And then things that go bump in the night began to wake me from sound sleep. Whoever it was had stolen the onion I’d left on the cupboard. We decided it was no mere mouse.

Friend hubby borrowed a rat trap.

BANG! It went off in the wee hours of the morning and I sprang from my bed to see what was the matter. Away to the kitchen I flew like a flash, tore open the cupboard and made a made dash – back to bed.

The trap was empty.

We invested in some rat poison and poured it liberally down a hole chewed through the back of the cupboards.

A few days later I reached into a closet to get a pair of mittens and SHRIEK! A dead rat!

There were no more bumps in the night, just nightmares; nightmares about great fat rats with onion on their breath.

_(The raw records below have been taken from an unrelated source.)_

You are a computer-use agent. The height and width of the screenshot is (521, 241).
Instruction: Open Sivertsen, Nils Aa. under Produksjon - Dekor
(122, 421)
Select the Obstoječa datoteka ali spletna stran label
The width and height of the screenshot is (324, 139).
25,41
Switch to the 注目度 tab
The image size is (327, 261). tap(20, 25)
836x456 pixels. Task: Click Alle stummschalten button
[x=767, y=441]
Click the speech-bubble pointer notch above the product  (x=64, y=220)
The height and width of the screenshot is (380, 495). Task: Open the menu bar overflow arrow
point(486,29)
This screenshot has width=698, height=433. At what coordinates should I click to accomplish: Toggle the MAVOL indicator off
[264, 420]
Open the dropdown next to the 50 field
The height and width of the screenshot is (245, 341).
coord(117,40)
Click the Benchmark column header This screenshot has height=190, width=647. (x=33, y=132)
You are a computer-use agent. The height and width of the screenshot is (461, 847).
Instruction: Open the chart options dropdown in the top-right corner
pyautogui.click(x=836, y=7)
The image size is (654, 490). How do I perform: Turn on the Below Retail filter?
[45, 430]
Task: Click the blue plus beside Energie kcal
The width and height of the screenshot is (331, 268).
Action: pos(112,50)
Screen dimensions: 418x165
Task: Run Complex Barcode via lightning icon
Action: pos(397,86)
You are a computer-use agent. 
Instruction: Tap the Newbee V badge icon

Perhaps to dispel my lingering anxiety,

a few days before Christmas friend hubby brought home a black and white puppy for us to board over the holidays. What a rascal it was, nosing among the parcels, chewing the tree branches, puncturing a feather cushion and scattering the contents like snow. Chasing that frisky pup at least kept me warm on Christmas Eve as I prepared the roast duck and cranberry sauce, piled the Japanese oranges and mixed nuts into a bowl and cut the brown sugar fudge into squares.

We ate that first festive meal together on Christmas Eve, with the puppy cracking bones under the table and our homemade star feebly reflecting the candlelight as friend hubby read from Luke 2. I could readily identify with at least one person in the Christmas story, Mary, “being great with child.” I was expecting our first baby.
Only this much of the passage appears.